Lisp - Splitting Input into Separate Strings

Question

I'm trying to take user input and storing it in a list, only instead of a list consisting of a single string, I want each word scanned in to be its own string. Example:

> (input)
This is my input. Hopefully this works

would return:

("this" "is" "my" "input" "hopefully" "this" "works")

Taking note that I don't want any spaces or punctuation in my final list.

Any input would be greatly appreciated.

Checkout http://cl-cookbook.sourceforge.net/strings.html they have a bunch of common use case functions one of which is a simple space split which you could modify to remove punctuation and the like. — Daniel Williams, Mar 13 '13 at 18:48
The Cookbook continues here: https://lispcookbook.github.io/cl-cookbook/strings.html — Ehvince, Nov 26 '19 at 09:56

sds · Answer 1 · 2014-06-23T13:58:43.023

23

split-sequence is the off-the-shelf solution.

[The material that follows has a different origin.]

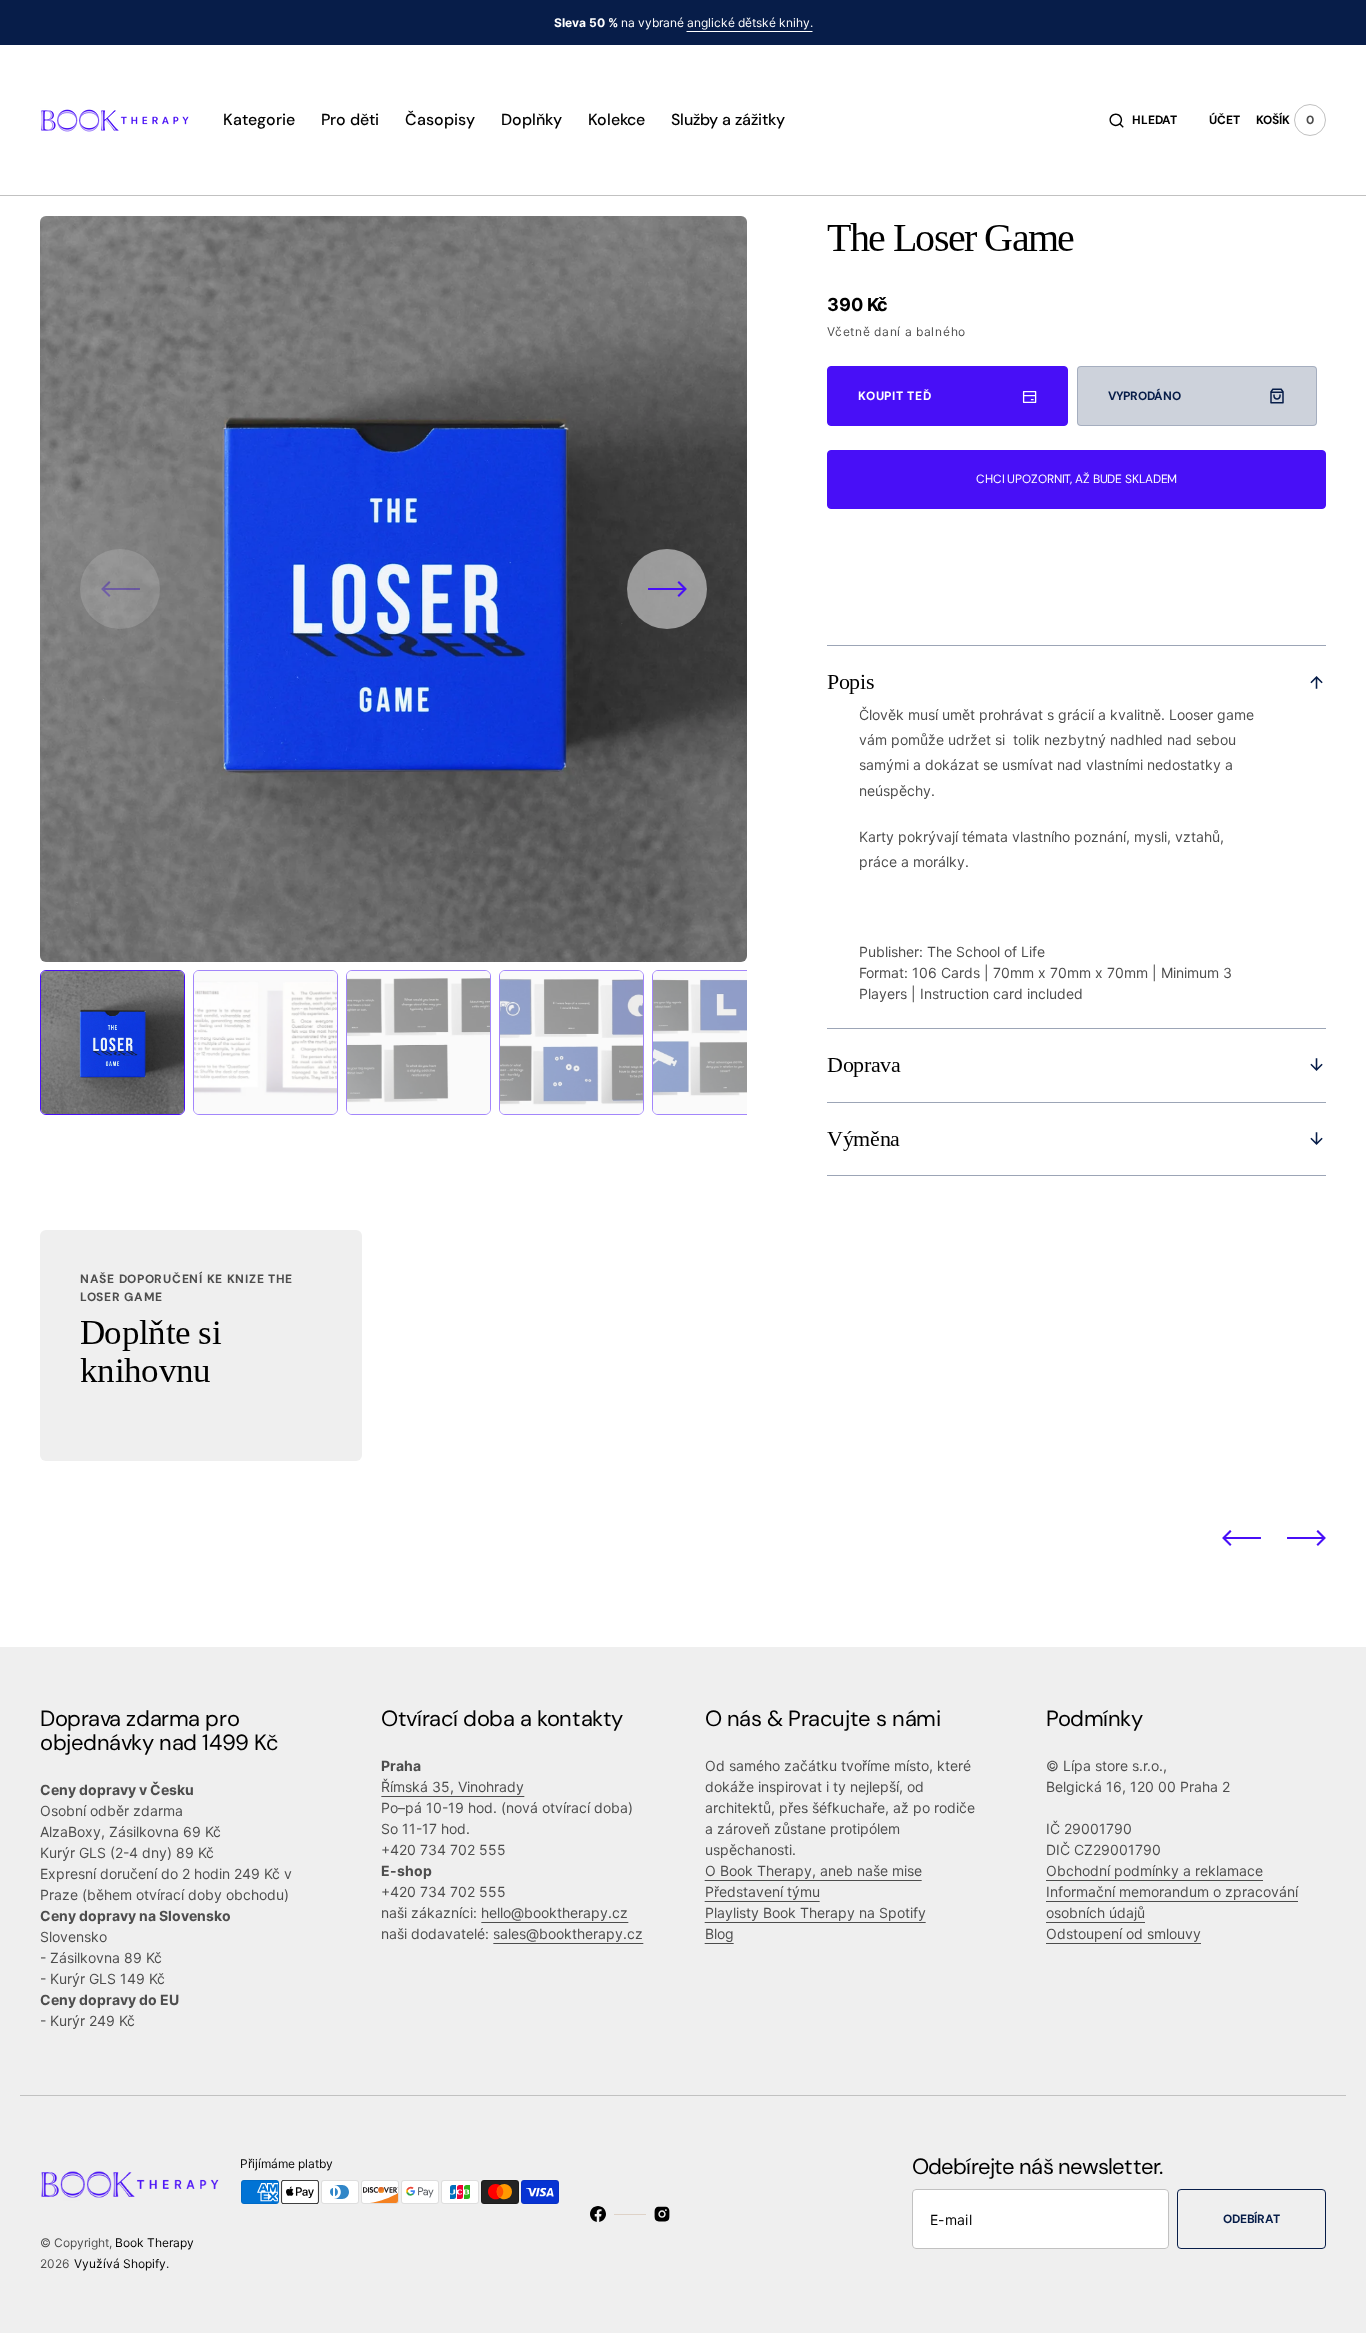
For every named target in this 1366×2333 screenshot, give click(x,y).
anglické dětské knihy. (750, 22)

you can also roll your own:

(defun my-split (string &key (delimiterp #'delimiterp))
  (loop :for beg = (position-if-not delimiterp string)
    :then (position-if-not delimiterp string :start (1+ end))
    :for end = (and beg (position-if delimiterp string :start beg))
    :when beg :collect (subseq string beg end)
    :while end))

where delimiterp checks whether you want to split on this character, e.g.

(defun delimiterp (c) (or (char= c #\Space) (char= c #\,)))

or

(defun delimiterp (c) (position c " ,.;/"))

PS. looking at your expected return value, you seem to want to call string-downcase before my-split.

PPS. you can easily modify my-split to accept :start, :end, :delimiterp &c.

PPPS. Sorry about bugs in the first two versions of my-split. Please consider that an indicator that one should not roll one's own version of this function, but use the off-the-shelf solution.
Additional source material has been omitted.